### CONSIGNE A
Dans quel pays Lubomirski avait-il vu le prince de Conti faire la guerre, d'après l'extrait sur l'élection en Pologne ?

### EXTRAIT SOURCE
Ajoutons que Mme de Sévigné le goûtait infiniment : « C’est, disait-elle un jour à M. de Coulanges, un des hommes du monde dont l’esprit me parait le plus agréable ; il sait tout, il parle de tout ; il a toute la douceur, la vivacité, la complaisance qu’on peut souhaiter dans le commerce. » De même que le prince de Conti, « il voulait plaire au valet, à la servante, comme au maître et à la maîtresse. Il butait toujours, nous affirme Saint-Simon, à toucher le cœur, l’esprit et les yeux... D’ailleurs tout occupé de son ambition, sans amitié, sans reconnaissance, sans aucun sentiment que pour soi, faux, dissipateur, sans choix sur les moyens, mais avec des voiles et des délicatesses qui lui faisaient des dupes. »

Polignac se donna tout entier, qualités et défauts, — et, pour un diplomate, quelques-uns de ces défauts étaient des qualités, — aux préparatifs de l’élection. Le grand trésorier Lubomirski et plusieurs seigneurs polonais ne lui avaient pas caché qu’ils désiraient ardemment le prince de Conti. Ils le préféraient aux autres candidats éventuels, à l’électeur de Bavière, au prince de Bade, surtout au prince de Neubourg et au duc de Lorraine Léopold, fils aîné du feu duc Charles V, que patronnait l’Empereur.

Louis XIV avait hésité d’abord à présenter aucun prince de son sang, car il craignait d’être entraîné à de trop fortes dépenses ; puis il s’était assez promptement ravisé. Et, comme les Polonais paraissaient décidés à ne pas élire un roi de leur nation, on avait lieu d’espérer que le prince de Conti serait choisi, car il passait pour un capitaine, et Lubomirski l’avait vu faire la guerre en Hongrie « d’une manière à n’être jamais oubliée. »

### LISTE DES ENREGISTREMENTS
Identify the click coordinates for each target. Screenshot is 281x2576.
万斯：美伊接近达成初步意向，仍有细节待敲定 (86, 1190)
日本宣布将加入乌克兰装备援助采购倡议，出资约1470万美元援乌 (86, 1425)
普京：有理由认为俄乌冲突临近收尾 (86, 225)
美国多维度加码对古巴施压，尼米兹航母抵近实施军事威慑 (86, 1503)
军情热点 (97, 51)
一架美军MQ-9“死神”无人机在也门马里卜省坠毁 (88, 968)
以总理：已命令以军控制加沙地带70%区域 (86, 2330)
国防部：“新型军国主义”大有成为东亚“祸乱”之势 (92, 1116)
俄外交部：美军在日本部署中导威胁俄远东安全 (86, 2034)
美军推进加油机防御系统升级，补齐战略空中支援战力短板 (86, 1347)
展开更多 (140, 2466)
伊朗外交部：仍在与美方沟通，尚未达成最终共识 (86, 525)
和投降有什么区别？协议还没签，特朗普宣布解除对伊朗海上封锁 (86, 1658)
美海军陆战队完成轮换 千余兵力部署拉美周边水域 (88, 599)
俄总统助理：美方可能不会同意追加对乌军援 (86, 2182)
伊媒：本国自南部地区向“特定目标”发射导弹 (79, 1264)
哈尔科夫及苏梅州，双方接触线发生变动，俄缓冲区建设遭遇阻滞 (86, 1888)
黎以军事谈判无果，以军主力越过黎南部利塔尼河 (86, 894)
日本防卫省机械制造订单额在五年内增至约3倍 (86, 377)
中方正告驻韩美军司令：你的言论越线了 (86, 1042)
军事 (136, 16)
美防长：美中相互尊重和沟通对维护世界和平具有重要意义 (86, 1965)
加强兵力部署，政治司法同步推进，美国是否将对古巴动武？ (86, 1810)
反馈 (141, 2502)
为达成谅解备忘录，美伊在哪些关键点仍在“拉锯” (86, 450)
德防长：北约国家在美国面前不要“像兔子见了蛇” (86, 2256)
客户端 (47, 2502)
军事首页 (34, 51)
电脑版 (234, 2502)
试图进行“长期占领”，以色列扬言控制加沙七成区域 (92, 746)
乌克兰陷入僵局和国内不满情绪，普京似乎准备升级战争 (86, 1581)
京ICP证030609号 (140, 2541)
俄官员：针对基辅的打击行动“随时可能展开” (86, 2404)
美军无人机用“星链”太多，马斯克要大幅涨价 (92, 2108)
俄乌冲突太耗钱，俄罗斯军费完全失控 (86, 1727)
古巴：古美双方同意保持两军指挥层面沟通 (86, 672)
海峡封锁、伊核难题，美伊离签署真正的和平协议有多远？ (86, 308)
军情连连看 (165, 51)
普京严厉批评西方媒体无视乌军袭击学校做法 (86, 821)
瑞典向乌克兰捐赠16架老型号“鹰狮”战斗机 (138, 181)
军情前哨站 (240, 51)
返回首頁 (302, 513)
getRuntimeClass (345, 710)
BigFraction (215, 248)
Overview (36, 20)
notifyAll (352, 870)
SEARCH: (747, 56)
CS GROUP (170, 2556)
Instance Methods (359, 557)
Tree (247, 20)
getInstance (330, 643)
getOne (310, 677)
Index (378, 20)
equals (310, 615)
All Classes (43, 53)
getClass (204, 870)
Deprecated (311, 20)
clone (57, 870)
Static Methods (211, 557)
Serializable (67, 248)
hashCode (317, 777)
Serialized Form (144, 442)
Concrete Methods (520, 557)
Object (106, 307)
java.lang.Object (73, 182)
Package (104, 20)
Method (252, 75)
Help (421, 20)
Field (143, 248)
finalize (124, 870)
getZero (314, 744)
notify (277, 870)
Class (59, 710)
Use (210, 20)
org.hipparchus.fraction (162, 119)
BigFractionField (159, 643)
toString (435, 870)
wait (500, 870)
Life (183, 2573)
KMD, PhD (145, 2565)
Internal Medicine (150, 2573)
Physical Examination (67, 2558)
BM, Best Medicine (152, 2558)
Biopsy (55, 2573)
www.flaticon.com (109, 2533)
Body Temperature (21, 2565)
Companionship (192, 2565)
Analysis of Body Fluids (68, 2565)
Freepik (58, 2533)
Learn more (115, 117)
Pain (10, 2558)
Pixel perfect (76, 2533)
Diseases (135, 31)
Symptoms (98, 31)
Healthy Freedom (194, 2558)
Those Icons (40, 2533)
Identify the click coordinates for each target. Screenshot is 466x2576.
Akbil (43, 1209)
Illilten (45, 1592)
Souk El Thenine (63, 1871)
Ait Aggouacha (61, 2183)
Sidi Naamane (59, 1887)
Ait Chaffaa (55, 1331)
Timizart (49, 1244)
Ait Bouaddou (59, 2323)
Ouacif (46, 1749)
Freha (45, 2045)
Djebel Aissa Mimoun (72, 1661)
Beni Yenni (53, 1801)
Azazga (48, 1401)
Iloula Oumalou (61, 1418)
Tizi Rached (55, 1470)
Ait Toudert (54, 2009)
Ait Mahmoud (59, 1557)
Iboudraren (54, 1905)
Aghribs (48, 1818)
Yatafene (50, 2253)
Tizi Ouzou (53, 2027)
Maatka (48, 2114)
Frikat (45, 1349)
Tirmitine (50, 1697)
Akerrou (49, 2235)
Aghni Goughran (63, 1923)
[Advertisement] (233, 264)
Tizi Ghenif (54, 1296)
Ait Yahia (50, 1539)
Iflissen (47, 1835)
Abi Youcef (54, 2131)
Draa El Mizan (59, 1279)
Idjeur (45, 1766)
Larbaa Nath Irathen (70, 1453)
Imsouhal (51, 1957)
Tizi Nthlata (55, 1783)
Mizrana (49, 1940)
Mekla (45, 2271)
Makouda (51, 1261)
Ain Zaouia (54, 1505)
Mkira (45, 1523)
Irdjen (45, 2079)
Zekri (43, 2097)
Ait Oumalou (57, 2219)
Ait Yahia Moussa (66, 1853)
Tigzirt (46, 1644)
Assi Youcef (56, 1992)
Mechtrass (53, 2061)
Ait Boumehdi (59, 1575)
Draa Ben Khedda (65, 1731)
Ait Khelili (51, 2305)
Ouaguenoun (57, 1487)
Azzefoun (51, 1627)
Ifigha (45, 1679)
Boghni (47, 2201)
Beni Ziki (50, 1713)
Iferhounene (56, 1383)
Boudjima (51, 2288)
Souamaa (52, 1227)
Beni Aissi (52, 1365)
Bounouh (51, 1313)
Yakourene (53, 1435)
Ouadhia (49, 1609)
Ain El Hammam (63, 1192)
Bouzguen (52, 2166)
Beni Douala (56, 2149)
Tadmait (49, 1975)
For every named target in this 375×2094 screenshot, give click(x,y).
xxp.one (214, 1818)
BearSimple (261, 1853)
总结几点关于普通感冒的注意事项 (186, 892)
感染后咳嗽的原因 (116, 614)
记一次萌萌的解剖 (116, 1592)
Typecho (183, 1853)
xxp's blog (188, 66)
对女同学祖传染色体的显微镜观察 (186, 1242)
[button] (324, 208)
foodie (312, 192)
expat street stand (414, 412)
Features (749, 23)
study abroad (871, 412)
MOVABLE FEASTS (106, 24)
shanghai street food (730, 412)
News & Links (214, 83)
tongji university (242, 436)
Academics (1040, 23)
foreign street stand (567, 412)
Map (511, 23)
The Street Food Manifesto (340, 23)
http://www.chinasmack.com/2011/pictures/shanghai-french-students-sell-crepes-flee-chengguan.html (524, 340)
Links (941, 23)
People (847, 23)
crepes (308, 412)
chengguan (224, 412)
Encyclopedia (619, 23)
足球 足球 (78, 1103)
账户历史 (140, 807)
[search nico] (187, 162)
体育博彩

### CONSIGNE B
Comptez les lignes des enregistrements qui contiennent la chaîne « each ». Donnez seulement ce nombre.

### CORRIGÉ A
En Hongrie.

### CORRIGÉ B
2